* TASK
For each line in the records that contains "Esri", make a copy.

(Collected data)
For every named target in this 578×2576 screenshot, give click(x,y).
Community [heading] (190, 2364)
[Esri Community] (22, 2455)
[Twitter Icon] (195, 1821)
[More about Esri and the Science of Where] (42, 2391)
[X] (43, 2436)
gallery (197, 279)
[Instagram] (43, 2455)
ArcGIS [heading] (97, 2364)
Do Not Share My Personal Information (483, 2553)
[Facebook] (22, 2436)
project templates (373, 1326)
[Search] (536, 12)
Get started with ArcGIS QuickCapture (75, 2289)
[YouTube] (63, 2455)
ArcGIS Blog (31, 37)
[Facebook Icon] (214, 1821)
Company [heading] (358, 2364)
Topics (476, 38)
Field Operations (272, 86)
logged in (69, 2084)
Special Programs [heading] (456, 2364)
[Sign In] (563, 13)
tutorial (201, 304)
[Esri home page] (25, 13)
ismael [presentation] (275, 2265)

* ANSWER BOX
[Esri Community] (22, 2455)
[More about Esri and the Science of Where] (42, 2391)
[Esri home page] (25, 13)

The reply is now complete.